Translation differences arising from the consolidation of the financial
statements of foreign subsidiaries are recorded directly to shareholders'
equity.

All significant intercompany profits, transactions and balances have been
eliminated in consolidation.

DERIVATIVE FINANCIAL INSTRUMENTS

Effective January 1, 2001, the Company adopted Statement of Financial Accounting
Standards No. 133, "Accounting for Derivative Instruments and Hedging Activity,"
which establishes accounting and reporting standards for derivative instruments,
including certain derivative instruments embedded in other contracts and for
hedging activities. All derivatives, whether or not designated in hedging
relationships, are required to be recorded on the balance sheets at fair value.
If the derivative is designated as a fair value hedge, the changes in the fair
value of the derivative and of the hedged item attributable to the hedged risk
are recognized in earnings. If the derivative is designated as a cash flow
hedge, the effective portions of changes in the fair value of the derivative are
recorded in other comprehensive income and are recognized in the statements of
income when the hedged item affects earnings. Ineffective portions of changes in
the fair value of cash flow hedges are recognized in earnings. The impact of
adopting SFAS 133 was not material.

The Company uses forward exchange contracts to hedge certain firm commitments
denominated in foreign currencies. The terms of the currency instruments used
are generally consistent with the timing of the committed transactions being
hedged. The purpose of the Company's foreign currency management activity is to
protect the Company from the risk that eventual cash flows from foreign currency
denominated transactions may be adversely affected by changes in exchange rates.
The Company does not use derivative financial instruments for trading or
speculative purposes.

FOREIGN CURRENCY

Foreign currency transactions are recorded at the exchange rate of the date of
origin, or at a forward contract rate if hedged through a related forward
exchange contract. Realized and unrealized exchange rate gains and losses are
recorded in the statement of operations. Assets and liabilities denominated in
foreign currencies are translated at year-end exchange rates unless a related or
matching forward exchange contract or currency swap has been entered into, in
which event the rate specified in the contract is used. Exchange rate
differences on assets and liabilities denominated in a foreign currency that are
not covered by hedging arrangements are recorded in the statement of operations.

CASH AND CASH EQUIVALENTS

Cash and cash equivalents consist of highly liquid investments with a maturity
date at acquisition of three months or less.

INVENTORIES

Inventories are stated at the lower of cost (first-in, first-out method) or
market.
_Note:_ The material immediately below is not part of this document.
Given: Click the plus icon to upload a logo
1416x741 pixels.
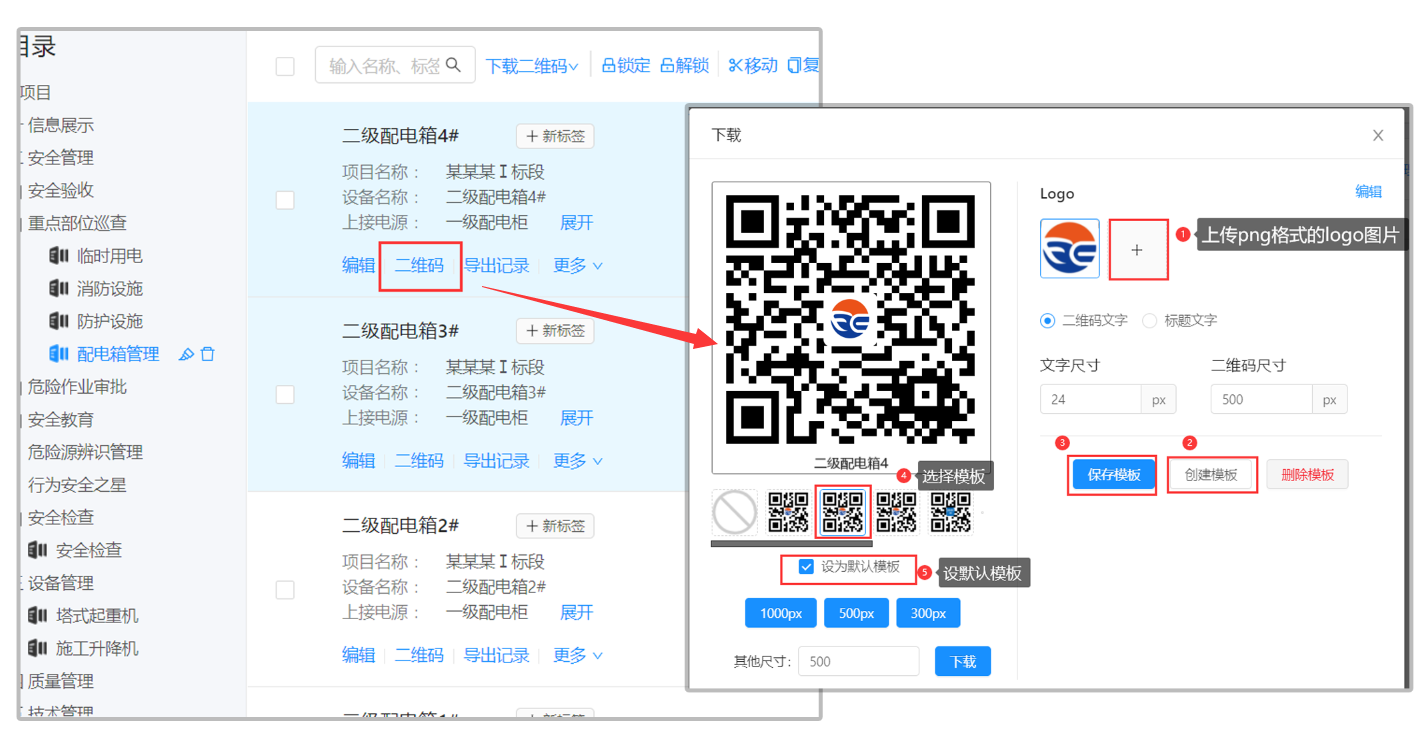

Cost includes net prices paid for materials purchased, charges for
freight and custom duties, production labor costs and factory overhead. Precious
metals are valued at the market price at the balance sheet date. Variances in
market price from balance sheet date to balance sheet date are recorded in gross
profit as gains or losses.


                                      F-9

PROPERTY, PLANT AND EQUIPMENT

Property, plant and equipment are stated at cost less accumulated depreciation.
Depreciation is calculated using the straight-line method, based on the
following estimated useful lives.



CATEGORY                                                    ASSIGNED USEFUL LIFE
- --------                                                    --------------------
                                                         
Land and buildings                                                 20 - 60 years
Leasehold improvements (1)                                          5 - 10 years
Machinery and equipment                                              2 - 5 years
Office furniture and equipment                                       3 - 5 years


(1)   Leasehold improvements are amortized over the shorter of the lease term or
      economic life of the asset.

In 2001 the Company revised its depreciation method for stamping tools to focus
appropriate risk management. The new method implies depreciation on units sold
with the condition that it should not be less than the straight-line method of
depreciation of 4 years.

LEASES

Assets acquired under capital leases are included in the balance sheet at the
present value of the minimum future lease payments and are depreciated over the
shorter of the lease term and their useful lives. A corresponding liability is
recorded at the inception of the capital lease and the interest element of
capital leases is charged to interest expense.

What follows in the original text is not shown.